El Ten Cents, por su parte, tenía cinco establecimientos en La Habana y otros tantos en el interior, así como mil empleados, casi todos mujeres.
Aunque las tiendas, a medida que avanzaba el siglo, fueron haciéndose por departamentos para procurar que el cliente encontrara en ellas casi todo lo que buscaba, las había también especializadas. Si se trataba de lozas y cristales, lo mejor era El Palacio de Cristal, en Neptuno y Campanario. Lámparas, las de Quesada, en Infanta y San Lázaro. Para muebles, Orbay y Cerrato, en Infanta y San Martín. La Casa Quintana era ideal para los artículos de regalos, y Cuervo y Sobrino, en San Rafael y Águila, eran «los joyeros de confianza».

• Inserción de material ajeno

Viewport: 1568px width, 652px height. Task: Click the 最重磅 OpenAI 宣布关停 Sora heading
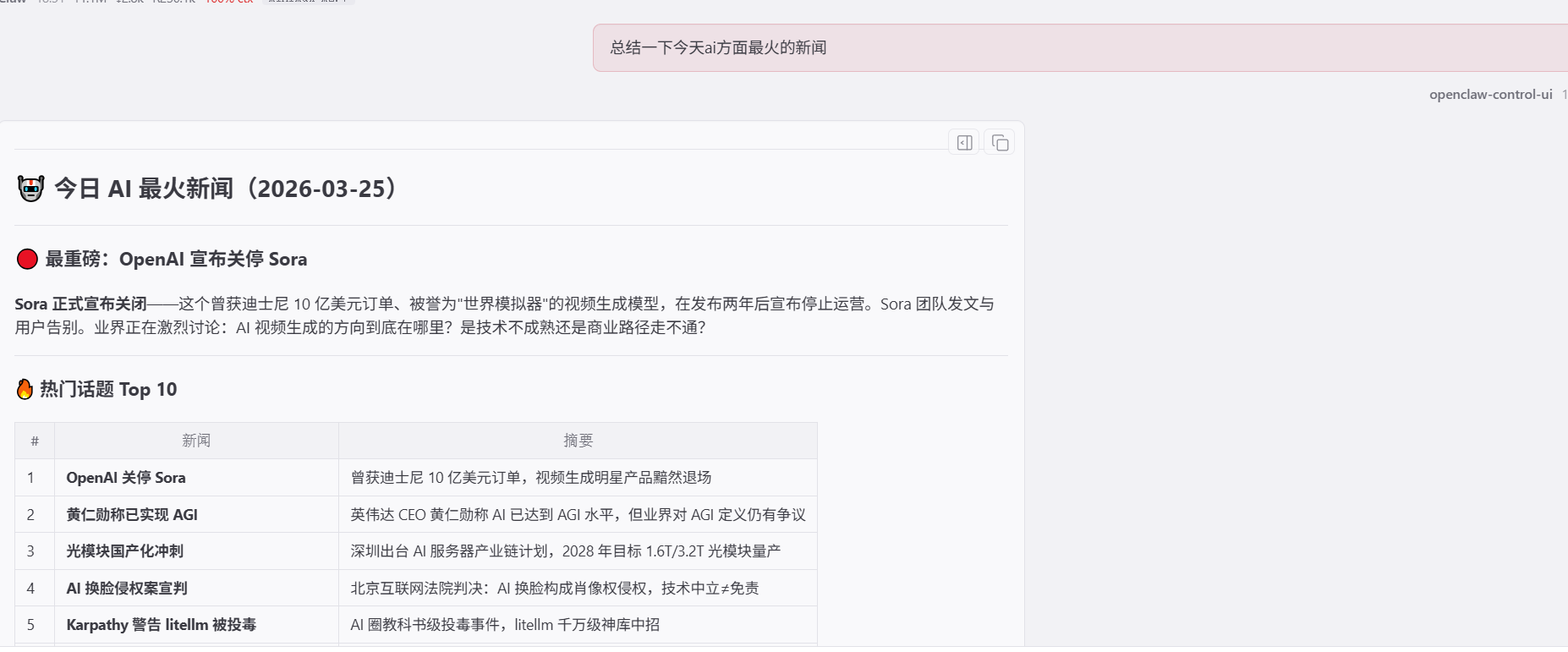coord(176,260)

Un hombre despertaba admiración si se vestía en Oscar, la sastrería de la calle San Rafael. En la misma calle, la joyería de Gastón Bared fue en su tipo uno de los mejores establecimientos de la ciudad; representaba los relojes Omega, Cartier y Breittin, en tanto que la joyería Riviera, en Galiano, tenía la representación de los relojes Rolex y Patek Phillippe, y pasó más de 80 años representando las mismas marcas.
FLOGAR
El dueño del café La Isla, que pasó medio siglo en el lugar, sin moverse a ninguna parte, asistió curioso a toda esa transformación, mientras engrosaba su billetera y le crecían los mostachos enormes. No ha podido el escribidor averiguar su apellido. Para todos era sencillamente don Pancho, don Pancho el de La Isla. Había logrado adquirir la primera planta de un edificio de altos y bajos. El piso de arriba acogía la residencia de una marquesa cubana cada vez más venida a menos, y tanto que decidió montar una casa de huéspedes en lo que fue su fastuosa mansión.
Tanto dio don Pancho que consiguió al fin que la marquesa le vendiese su espacio. Y se dice que el día en que se traspasó la propiedad, ordenó al notario que añadiese diez mil pesos a la cifra pactada como el gesto elegante de un español aplatanado y enriquecido hacia una dama cubana que fue y estaba dejando de ser.
Claro que aquella compra fue un negocio redondo para don Pancho que, llegado el momento, vendió el edificio a Florentino García, propietario, junto con su esposa, de la inmobiliaria Ligar. Y este, ni lento ni perezoso, demolió el viejo inmueble para construir la tienda por departamentos a la que bautizó con el nombre de Flogar.